Born: February 15, 1571, Creuzburg an der Werra, Thuringia.
Died: February 15, 1621, Wolfenbüttel, Germany.
Buried: St. Mary’s Church (in a vault beneath the organ), Wolfenbüttel, Germany.
His real name was Michael Schultheiß (German for mayor,
which in Latin is Praetorius
).
Beginning in 1585, Praetorius studied theology at the University of Frankfurt an der Oder, where he was also an organist. In 1595 (or earlier—some sources say 1592), he became court musician to Duke Heinrich Julius von Braunschweig. The Duke’s Residenz (royal seat) was not in Braunschweig, but in a few miles away in Wolfenbüttel.
At first Praetorius was the Duke’s organist; in 1604, he was appointed master of the Duke’s court music. The inscription around the portrait at the left reads, Michael Praetorius, of Creutzburg [sic] in Thüringen, the Duke of Brunswick Organ’s and Choir Music’s Master, at the age of thirty-five, in the year 1606.

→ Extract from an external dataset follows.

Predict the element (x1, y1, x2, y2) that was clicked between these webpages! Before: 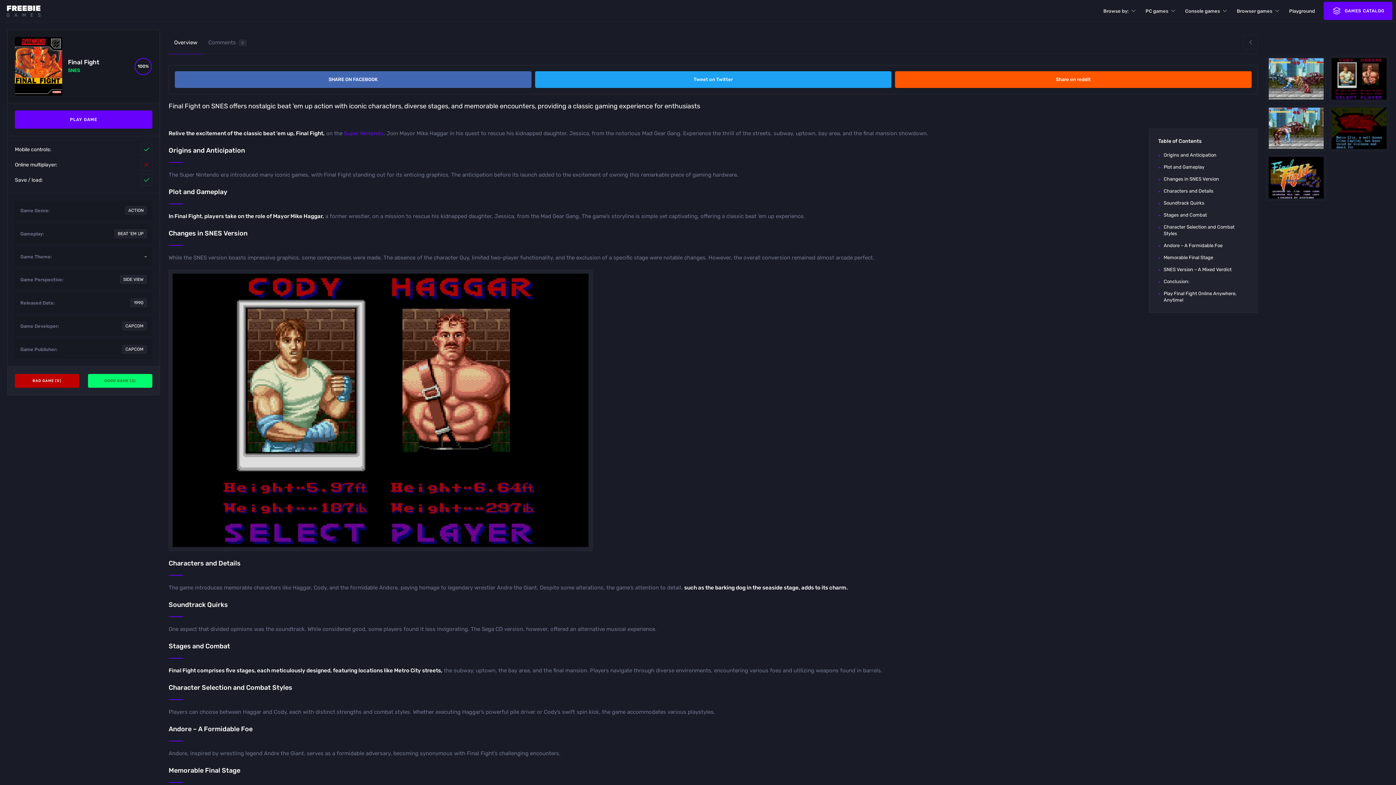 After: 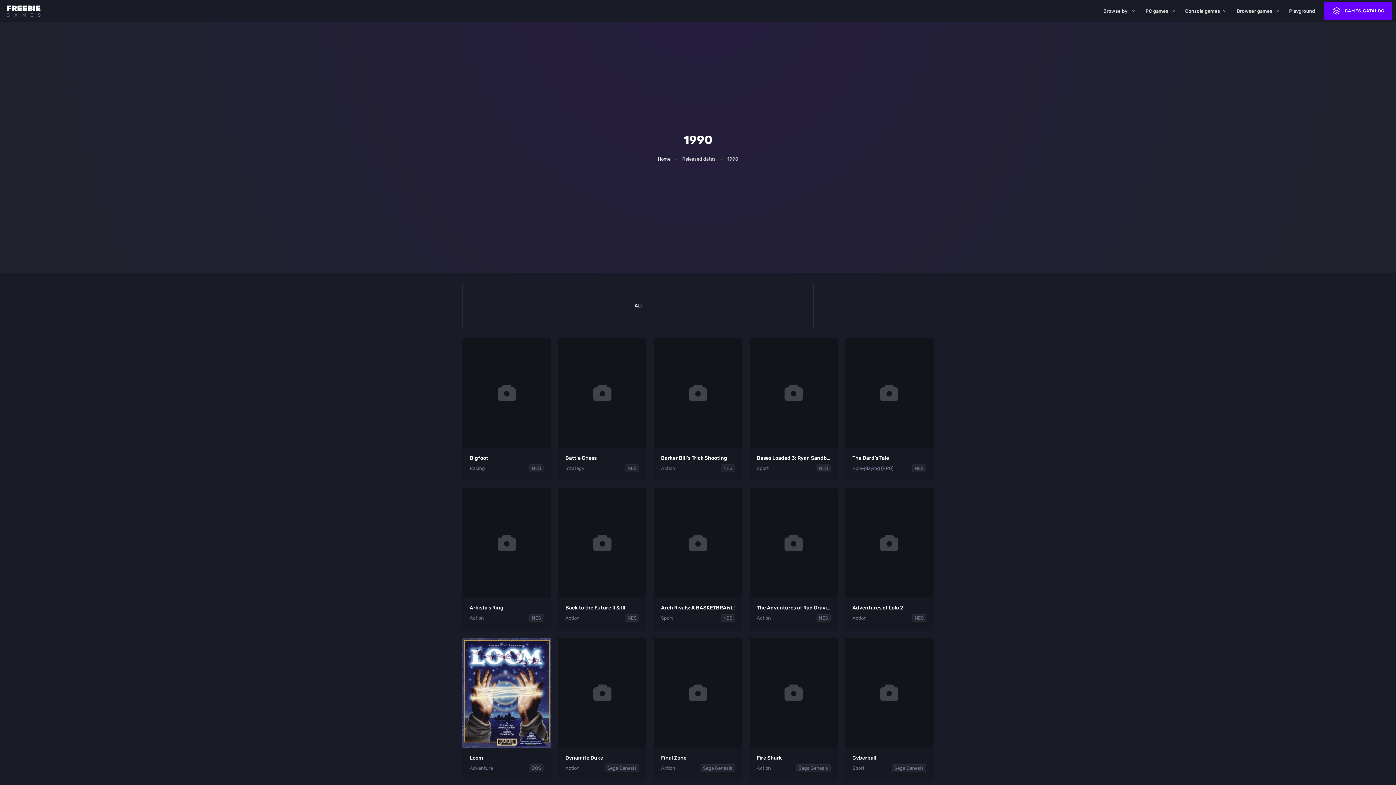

From 1613–16, Praetorius was in Dresden, at the court of the Kurfürst von Sachsen (Elector of Saxony). Then he returned to Wolfenbüttel, but from that time on, he traveled frequently in central Germany, and was very active as a musical adviser and Organisator (organizer).
He was not only a composer, but also a musicologist. From 1605–10, he edited Musae Sioniae, a collection of 1,244 arrangements of songs and hymns in nine volumes. From 1615–19, he edited his 3-volume Syntagma musicum, about sacred and profane musicology.